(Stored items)
————————
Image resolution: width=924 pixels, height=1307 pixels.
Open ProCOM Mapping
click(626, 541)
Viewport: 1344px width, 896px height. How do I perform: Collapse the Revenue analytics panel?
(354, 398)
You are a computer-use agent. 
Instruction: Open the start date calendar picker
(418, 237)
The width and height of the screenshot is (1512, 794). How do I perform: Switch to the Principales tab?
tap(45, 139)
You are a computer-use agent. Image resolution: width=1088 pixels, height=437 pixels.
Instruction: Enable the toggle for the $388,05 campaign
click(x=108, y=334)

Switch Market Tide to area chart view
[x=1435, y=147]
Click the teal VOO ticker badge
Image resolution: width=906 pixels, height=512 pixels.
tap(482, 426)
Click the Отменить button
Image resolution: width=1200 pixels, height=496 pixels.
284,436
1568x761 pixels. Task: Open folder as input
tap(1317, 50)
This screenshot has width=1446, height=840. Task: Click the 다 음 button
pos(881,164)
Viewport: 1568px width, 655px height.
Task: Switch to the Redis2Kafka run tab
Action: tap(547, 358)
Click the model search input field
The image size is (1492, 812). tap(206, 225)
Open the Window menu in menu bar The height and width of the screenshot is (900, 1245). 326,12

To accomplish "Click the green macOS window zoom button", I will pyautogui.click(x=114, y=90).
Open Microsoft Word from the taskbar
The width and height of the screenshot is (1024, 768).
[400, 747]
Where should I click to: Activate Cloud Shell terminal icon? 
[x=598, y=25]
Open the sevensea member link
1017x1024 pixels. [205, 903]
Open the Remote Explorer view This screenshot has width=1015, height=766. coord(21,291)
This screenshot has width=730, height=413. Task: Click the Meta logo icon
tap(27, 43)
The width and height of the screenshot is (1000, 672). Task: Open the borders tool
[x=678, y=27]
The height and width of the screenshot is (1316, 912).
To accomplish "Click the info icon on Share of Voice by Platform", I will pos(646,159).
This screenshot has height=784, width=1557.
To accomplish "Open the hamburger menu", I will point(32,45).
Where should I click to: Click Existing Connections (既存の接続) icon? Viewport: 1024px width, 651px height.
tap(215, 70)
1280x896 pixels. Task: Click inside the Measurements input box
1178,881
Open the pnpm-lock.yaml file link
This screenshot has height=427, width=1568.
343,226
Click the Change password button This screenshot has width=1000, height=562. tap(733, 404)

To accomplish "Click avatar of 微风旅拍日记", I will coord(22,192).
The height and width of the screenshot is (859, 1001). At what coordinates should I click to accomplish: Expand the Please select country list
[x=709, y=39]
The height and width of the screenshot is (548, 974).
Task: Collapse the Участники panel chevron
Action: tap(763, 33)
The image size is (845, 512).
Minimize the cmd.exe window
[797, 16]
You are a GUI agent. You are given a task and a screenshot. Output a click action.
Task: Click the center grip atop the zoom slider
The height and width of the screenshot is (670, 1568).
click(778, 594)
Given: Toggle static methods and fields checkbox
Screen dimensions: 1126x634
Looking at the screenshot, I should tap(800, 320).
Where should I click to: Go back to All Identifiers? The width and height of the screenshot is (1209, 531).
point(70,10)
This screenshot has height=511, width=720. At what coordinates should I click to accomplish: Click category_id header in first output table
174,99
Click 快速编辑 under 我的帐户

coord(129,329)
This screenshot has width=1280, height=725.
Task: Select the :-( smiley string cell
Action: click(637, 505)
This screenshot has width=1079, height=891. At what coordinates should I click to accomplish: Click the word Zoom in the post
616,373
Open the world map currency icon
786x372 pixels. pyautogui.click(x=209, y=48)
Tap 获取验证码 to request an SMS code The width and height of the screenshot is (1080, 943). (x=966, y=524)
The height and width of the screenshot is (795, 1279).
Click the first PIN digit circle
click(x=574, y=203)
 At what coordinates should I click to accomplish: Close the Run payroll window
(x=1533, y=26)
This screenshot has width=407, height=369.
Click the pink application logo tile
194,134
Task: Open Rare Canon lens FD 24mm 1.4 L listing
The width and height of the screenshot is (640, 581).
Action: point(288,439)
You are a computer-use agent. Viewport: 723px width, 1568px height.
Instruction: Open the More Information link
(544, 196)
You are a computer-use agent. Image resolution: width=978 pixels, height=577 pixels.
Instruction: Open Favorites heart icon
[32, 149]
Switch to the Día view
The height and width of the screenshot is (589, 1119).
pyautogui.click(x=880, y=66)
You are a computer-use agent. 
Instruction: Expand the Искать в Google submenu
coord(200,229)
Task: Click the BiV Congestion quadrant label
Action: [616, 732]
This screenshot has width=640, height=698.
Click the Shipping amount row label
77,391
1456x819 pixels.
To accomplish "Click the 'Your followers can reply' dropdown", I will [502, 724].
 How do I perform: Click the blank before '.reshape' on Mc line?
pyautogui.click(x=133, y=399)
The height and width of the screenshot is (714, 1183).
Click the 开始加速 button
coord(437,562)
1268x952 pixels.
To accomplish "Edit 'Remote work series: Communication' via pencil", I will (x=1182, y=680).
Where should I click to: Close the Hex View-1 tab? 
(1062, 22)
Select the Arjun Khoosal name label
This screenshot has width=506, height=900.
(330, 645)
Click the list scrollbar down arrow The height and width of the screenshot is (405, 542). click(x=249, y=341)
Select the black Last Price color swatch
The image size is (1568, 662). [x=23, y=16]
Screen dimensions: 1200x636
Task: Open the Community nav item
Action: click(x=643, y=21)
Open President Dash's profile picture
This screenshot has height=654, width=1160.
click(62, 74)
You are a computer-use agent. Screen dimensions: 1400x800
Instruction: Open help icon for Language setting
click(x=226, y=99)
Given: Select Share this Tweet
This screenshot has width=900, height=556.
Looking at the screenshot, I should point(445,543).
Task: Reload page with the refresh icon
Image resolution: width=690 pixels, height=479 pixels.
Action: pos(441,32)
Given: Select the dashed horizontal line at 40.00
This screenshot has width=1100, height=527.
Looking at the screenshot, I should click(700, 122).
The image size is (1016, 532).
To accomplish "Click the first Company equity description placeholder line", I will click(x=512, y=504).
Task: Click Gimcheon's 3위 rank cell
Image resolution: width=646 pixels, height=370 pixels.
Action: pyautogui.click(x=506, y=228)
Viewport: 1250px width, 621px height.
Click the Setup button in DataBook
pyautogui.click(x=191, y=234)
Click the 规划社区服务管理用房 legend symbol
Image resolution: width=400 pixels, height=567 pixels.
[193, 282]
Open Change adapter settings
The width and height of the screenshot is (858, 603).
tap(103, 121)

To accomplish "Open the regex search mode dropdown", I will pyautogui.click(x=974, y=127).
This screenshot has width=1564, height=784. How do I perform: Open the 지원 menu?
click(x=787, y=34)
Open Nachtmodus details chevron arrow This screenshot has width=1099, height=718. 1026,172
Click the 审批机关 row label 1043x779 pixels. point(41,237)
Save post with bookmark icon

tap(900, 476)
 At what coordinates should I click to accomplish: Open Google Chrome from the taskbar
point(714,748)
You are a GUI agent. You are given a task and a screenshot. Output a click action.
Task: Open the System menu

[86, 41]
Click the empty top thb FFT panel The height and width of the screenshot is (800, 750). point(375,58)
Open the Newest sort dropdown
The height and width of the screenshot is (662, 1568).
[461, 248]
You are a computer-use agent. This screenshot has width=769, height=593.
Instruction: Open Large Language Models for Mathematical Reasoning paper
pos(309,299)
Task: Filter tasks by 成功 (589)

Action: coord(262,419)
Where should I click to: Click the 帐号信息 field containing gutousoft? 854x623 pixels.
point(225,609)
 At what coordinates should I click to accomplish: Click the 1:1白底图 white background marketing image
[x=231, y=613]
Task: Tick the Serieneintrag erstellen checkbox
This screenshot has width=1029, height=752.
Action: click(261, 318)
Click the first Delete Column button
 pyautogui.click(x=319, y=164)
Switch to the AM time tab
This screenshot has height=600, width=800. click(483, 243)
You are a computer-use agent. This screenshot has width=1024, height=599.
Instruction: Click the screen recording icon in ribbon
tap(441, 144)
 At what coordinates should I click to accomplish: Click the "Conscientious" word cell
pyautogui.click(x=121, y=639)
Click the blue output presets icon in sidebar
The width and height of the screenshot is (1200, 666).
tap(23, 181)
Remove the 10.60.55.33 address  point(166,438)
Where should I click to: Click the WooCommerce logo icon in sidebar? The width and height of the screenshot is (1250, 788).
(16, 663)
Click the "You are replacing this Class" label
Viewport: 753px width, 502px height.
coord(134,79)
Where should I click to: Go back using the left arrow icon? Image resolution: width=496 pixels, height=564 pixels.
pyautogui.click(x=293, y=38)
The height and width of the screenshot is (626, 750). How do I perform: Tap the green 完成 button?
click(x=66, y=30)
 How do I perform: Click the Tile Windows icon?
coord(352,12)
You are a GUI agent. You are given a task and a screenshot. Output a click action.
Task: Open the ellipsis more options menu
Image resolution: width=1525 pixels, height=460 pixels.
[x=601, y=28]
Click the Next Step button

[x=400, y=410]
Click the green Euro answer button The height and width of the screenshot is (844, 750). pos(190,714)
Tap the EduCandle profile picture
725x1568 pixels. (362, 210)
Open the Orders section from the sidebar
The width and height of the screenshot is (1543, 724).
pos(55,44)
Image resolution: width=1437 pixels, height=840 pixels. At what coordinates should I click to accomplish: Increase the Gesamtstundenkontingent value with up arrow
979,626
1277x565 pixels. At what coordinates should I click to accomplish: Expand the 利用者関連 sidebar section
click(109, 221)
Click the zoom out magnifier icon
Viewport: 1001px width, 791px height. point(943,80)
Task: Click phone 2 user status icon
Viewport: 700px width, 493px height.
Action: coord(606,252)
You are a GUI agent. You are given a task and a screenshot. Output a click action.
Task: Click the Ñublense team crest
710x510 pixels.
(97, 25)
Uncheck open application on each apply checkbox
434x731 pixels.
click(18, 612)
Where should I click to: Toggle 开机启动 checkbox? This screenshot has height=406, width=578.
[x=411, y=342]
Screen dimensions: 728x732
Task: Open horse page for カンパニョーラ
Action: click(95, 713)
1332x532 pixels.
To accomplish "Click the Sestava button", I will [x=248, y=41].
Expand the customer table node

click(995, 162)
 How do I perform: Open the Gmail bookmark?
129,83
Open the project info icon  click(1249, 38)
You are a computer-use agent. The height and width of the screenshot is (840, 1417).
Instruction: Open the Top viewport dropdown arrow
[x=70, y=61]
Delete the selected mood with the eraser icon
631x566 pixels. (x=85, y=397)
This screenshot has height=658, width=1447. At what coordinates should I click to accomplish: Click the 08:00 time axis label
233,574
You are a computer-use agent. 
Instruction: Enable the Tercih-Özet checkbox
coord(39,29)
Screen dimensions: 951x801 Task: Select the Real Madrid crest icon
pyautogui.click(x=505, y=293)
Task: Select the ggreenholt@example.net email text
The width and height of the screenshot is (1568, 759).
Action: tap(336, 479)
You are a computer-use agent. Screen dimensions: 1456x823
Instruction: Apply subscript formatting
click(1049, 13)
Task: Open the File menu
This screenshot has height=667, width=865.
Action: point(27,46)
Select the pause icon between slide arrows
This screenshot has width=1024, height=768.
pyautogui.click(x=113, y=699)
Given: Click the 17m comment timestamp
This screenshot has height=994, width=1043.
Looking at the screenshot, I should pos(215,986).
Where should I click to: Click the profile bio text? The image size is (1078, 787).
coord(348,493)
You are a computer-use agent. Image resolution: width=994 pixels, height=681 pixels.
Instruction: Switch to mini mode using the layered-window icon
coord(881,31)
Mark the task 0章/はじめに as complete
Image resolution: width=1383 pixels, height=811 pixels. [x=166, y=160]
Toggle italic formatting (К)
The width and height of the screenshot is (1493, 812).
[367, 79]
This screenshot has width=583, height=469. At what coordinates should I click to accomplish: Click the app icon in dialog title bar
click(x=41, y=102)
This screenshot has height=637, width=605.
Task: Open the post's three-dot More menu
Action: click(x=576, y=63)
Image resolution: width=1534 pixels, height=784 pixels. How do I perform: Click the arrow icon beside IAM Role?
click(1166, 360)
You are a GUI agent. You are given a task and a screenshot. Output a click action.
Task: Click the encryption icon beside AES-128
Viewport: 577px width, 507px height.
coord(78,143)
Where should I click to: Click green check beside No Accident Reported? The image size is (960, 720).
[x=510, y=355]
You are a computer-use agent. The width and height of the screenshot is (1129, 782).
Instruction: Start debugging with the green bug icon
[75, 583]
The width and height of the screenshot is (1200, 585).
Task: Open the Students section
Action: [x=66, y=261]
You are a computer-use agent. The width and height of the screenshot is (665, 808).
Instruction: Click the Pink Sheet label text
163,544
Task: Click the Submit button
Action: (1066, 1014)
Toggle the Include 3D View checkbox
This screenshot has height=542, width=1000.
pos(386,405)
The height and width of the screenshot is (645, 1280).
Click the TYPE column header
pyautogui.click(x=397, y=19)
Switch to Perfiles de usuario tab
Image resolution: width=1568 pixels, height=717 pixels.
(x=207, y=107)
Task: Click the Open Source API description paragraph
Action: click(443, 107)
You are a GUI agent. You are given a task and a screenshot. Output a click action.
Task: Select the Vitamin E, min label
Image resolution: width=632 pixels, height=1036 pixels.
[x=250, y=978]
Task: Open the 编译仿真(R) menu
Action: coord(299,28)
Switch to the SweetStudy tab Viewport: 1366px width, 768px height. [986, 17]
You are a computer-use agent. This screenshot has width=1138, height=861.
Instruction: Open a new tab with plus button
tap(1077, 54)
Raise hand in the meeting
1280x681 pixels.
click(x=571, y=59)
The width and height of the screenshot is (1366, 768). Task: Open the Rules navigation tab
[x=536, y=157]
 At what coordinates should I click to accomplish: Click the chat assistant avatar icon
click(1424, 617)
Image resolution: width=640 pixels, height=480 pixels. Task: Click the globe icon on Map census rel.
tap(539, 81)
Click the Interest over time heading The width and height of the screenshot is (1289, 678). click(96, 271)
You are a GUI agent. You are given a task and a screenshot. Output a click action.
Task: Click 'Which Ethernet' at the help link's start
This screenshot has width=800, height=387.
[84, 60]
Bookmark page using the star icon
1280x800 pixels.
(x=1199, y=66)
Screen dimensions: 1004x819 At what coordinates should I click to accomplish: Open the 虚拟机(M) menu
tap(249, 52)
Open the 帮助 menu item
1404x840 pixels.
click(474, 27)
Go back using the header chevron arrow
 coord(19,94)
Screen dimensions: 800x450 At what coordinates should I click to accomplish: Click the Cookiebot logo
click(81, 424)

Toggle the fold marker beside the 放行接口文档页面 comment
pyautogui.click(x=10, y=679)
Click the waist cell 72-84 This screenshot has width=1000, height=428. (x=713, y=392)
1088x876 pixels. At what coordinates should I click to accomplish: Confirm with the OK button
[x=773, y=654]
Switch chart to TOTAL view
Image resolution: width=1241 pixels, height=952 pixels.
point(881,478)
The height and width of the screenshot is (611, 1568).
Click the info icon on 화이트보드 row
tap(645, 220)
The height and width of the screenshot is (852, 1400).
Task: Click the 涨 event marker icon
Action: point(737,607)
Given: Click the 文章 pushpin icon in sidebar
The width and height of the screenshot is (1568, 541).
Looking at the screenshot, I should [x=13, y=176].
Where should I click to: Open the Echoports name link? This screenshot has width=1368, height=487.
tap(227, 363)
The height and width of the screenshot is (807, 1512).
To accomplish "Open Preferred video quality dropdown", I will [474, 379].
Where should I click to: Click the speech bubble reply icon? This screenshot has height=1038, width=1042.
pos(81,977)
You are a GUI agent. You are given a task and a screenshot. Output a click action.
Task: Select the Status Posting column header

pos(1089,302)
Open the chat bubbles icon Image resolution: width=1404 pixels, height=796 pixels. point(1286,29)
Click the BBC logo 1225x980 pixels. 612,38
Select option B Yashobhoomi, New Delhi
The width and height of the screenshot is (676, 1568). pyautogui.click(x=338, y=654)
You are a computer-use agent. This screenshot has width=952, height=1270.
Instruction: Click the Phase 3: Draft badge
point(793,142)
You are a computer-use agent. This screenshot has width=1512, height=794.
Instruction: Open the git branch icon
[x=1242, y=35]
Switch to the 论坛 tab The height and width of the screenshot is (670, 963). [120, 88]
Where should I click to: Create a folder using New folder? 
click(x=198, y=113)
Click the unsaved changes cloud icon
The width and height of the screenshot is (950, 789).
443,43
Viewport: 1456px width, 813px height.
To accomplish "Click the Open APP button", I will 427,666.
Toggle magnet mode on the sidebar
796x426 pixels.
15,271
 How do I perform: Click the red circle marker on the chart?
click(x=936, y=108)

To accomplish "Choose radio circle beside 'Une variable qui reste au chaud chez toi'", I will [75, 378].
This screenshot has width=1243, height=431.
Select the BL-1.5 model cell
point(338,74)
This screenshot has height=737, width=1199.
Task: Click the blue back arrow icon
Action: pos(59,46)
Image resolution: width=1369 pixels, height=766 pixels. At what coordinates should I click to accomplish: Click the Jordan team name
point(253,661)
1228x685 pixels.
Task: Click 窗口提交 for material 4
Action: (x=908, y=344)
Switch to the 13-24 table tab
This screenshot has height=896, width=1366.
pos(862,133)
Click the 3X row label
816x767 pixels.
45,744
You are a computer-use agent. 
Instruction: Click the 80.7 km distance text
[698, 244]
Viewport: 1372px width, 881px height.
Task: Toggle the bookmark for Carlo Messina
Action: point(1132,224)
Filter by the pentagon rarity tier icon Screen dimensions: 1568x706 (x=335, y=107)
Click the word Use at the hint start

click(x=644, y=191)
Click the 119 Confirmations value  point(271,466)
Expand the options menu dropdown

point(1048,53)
————————
◆ Task prompt
Repeat the entries above verbatim, but only from the line that has "Given: Select Share this Tweet" down to the line that has "The image size is (1016, 532).", inclusive.

◆ Answer space
Given: Select Share this Tweet
This screenshot has width=900, height=556.
Looking at the screenshot, I should point(445,543).
Task: Reload page with the refresh icon
Image resolution: width=690 pixels, height=479 pixels.
Action: pos(441,32)
Given: Select the dashed horizontal line at 40.00
This screenshot has width=1100, height=527.
Looking at the screenshot, I should click(700, 122).
The image size is (1016, 532).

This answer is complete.